I am sorry for thy much misgovernment.

CLAUDIO

O Hero! What a Hero hadst thou been

If half thy outward graces had been placed

About thy thoughts and counsels of thy heart!

But fare thee well, most foul, most fair, farewell

Thou pure impiety and impious purity.

For thee I’ll lock up all the gates of love,

And on my eyelids shall conjecture hang

To turn all beauty into thoughts of harm,

And never shall it more be gracious.

LEONATO

Hath no man’s dagger here a point for me?

Hero falls to the ground

BEATRICE

Why, how now, cousin, wherefore sink you down?

DON JOHN

Come. Let us go. These things come thus to light

Smother her spirits up.

Exeunt Don Pedro, Don John, and Claudio

BENEDICK

How doth the lady?

BEATRICE Dead, I think. Help, uncle.

Hero, why Hero! Uncle, Signor Benedick, Friar—

LEONATO

O fate, take not away thy heavy hand.

Death is the fairest cover for her shame

That may be wished for.

BEATRICE How now, cousin Hero?

FRIAR (to Hero) Have comfort, lady.

LEONATO (to Hero) Dost thou look up?

FRIAR Yea, wherefore should she not?

LEONATO

Wherefore? Why, doth not every earthly thing

Cry shame upon her? Could she here deny

The story that is printed in her blood?

Do not live, Hero, do not ope thine eyes,

For did I think thou wouldst not quickly die,

Thought I thy spirits were stronger than thy shames,

Myself would on the rearward of reproaches

Strike at thy life. Grieved I I had but one?

Chid I for that at frugal nature’s frame?

O one too much by thee!
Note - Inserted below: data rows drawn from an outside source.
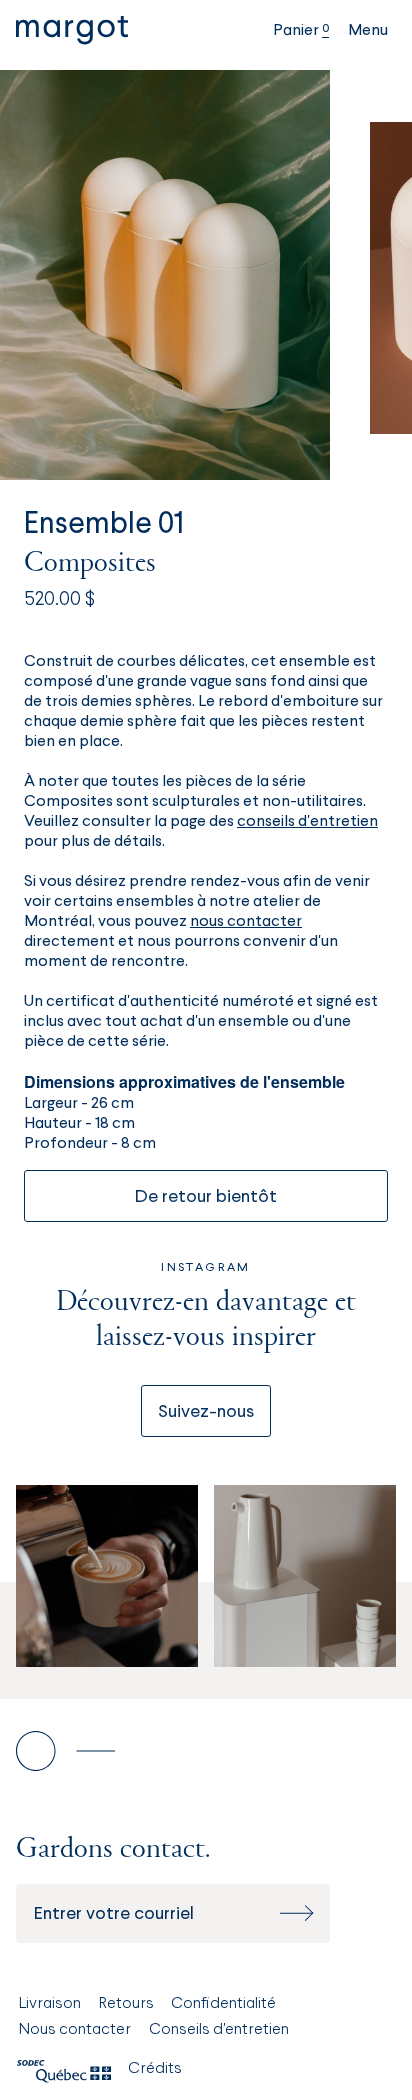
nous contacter (246, 922)
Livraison (50, 2004)
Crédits (155, 2069)
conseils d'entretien (307, 822)
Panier (301, 31)
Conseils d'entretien (219, 2030)
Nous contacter (75, 2030)
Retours (126, 2004)
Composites (90, 564)
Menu (368, 31)
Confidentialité (223, 2004)
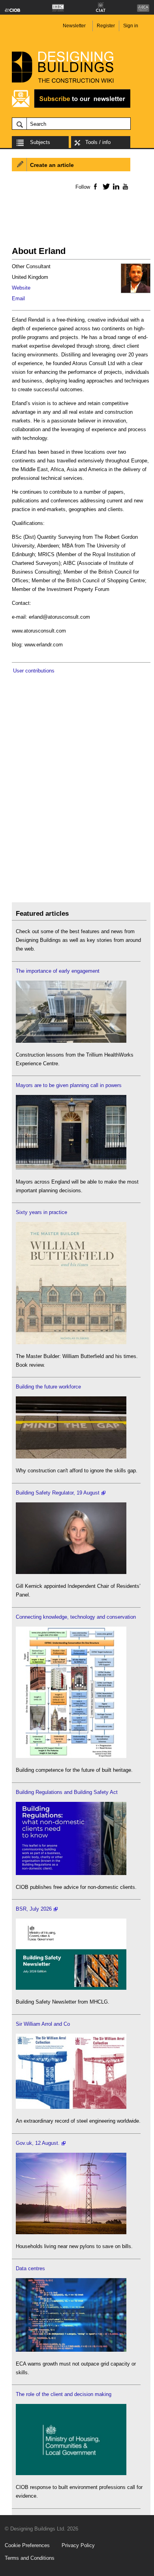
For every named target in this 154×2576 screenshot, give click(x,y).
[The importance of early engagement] (71, 1041)
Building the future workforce (48, 1387)
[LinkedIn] (115, 186)
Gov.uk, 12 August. (38, 2143)
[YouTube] (125, 186)
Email (18, 298)
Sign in (130, 25)
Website (21, 288)
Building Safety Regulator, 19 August (58, 1493)
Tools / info (98, 142)
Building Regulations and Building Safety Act (67, 1792)
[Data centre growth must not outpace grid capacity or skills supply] (71, 2350)
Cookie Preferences (27, 2545)
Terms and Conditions (29, 2558)
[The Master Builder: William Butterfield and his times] (71, 1342)
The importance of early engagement (58, 971)
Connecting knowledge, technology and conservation (76, 1617)
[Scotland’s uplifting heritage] (71, 2107)
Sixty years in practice (41, 1212)
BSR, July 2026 (34, 1909)
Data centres (30, 2268)
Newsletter (74, 25)
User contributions (33, 671)
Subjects (40, 142)
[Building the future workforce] (71, 1457)
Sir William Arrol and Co (43, 2024)
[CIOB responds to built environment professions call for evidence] (71, 2473)
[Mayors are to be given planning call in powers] (71, 1168)
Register (106, 25)
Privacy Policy (78, 2545)
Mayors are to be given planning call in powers (69, 1085)
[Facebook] (95, 186)
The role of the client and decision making (63, 2394)
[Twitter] (105, 186)
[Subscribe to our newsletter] (71, 107)
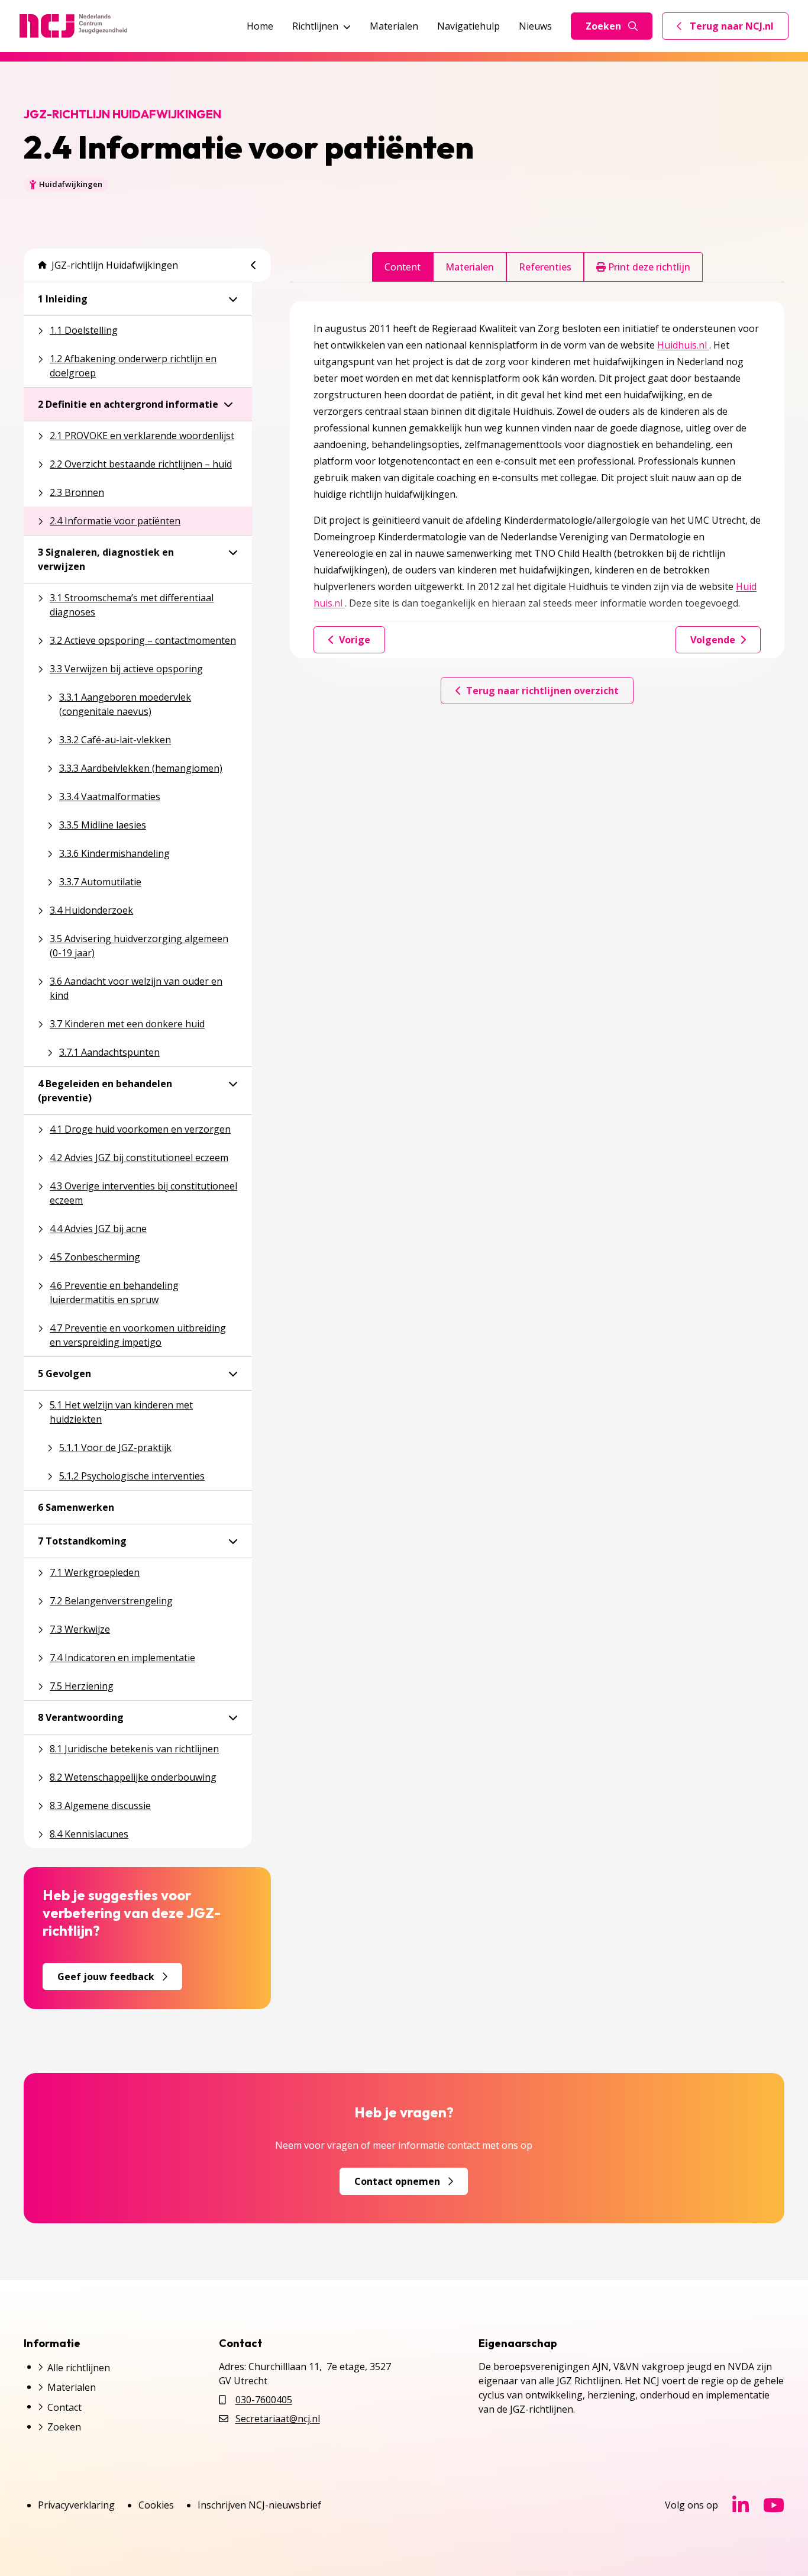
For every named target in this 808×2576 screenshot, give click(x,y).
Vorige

Why had I one?

Why ever wast thou lovely in my eyes?

Why had I not with charitable hand

Took up a beggar’s issue at my gates,

Who smirched thus and mired with infamy,

I might have said ‘No part of it is mine,

This shame derives itself from unknown loins.’

But mine, and mine I loved, and mine I praised,

And mine that I was proud on, mine so much

That I myself was to myself not mine,

Valuing of her—why she, O she is fallen

Into a pit of ink, that the wide sea

Hath drops too few to wash her clean again,

And salt too little which may season give

To her foul tainted flesh.

BENEDICK Sir, sir, be patient.

For my part, I am so attired in wonder

I know not what to say.

BEATRICE

O, on my soul, my cousin is belied.

BENEDICK

Lady, were you her bedfellow last night?

BEATRICE

No, truly not, although until last night

I have this twelvemonth been her bedfellow.

LEONATO

Confirmed, confirmed. O, that is stronger made

Which was before barred up with ribs of iron.

Would the two princes lie? And Claudio lie,

Who loved her so that, speaking of her foulness,

Washed it with tears? Hence from her, let her die.

FRIAR Hear me a little,

For I have only been silent so long

And given way unto this course of fortune

By noting of the lady. I have marked

A thousand blushing apparitions

To start into her face, a thousand innocent shames

In angel whiteness beat away those blushes,

And in her eye there hath appeared a fire

To burn the errors that these princes hold

Against her maiden truth. Call me a fool,

Trust not my reading nor my observations,

Which with experimental seal doth warrant

The tenor of my book. Trust not my age,

My reverence, calling, nor divinity,

If this sweet lady lie not guiltless here

Under some biting error.

LEONATO Friar, it cannot be.

Thou seest that all the grace that she hath left

Is that she will not add to her damnation

A sin of perjury. She not denies it.

Why seek’st thou then to cover with excuse

That which appears in proper nakedness?

FRIAR (to Hero)

Lady, what man is he you are accused of?

HERO

They know that do accuse me. I know none.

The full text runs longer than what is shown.